What is required: From the listing below, extract every line that contains the string "dimensions", treating uppercase and lowercase as different.

Record extracts:
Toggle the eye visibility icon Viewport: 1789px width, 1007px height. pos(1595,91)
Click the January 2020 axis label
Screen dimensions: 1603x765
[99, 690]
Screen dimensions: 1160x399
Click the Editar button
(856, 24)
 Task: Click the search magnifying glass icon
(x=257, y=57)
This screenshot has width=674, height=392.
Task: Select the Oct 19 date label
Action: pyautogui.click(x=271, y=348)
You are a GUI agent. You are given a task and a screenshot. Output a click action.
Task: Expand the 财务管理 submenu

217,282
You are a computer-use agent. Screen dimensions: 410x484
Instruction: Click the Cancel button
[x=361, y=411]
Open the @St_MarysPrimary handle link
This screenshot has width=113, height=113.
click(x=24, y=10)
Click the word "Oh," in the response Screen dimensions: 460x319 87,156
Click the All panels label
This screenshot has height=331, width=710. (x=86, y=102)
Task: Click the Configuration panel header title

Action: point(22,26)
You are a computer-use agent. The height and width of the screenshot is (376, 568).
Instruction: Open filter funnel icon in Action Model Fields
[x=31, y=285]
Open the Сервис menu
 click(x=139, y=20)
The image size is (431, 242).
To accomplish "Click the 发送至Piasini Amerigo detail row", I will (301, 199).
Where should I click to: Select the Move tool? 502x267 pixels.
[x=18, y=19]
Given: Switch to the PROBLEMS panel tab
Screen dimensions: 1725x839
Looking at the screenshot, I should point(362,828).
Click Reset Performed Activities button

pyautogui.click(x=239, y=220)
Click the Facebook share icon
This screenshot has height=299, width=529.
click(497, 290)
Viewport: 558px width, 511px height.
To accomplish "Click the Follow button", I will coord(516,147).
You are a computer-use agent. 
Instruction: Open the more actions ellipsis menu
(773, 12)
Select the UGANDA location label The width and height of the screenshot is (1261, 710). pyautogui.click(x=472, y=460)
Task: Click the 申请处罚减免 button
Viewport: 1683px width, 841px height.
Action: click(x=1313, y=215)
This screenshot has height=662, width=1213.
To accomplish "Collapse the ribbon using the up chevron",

Answer below:
Screen dimensions: 1603x765
Screen dimensions: 1160x399
You are a computer-use agent. Screen dimensions: 410x484
Click the word "Oh," in the response Screen dimensions: 460x319 87,156
Screen dimensions: 1725x839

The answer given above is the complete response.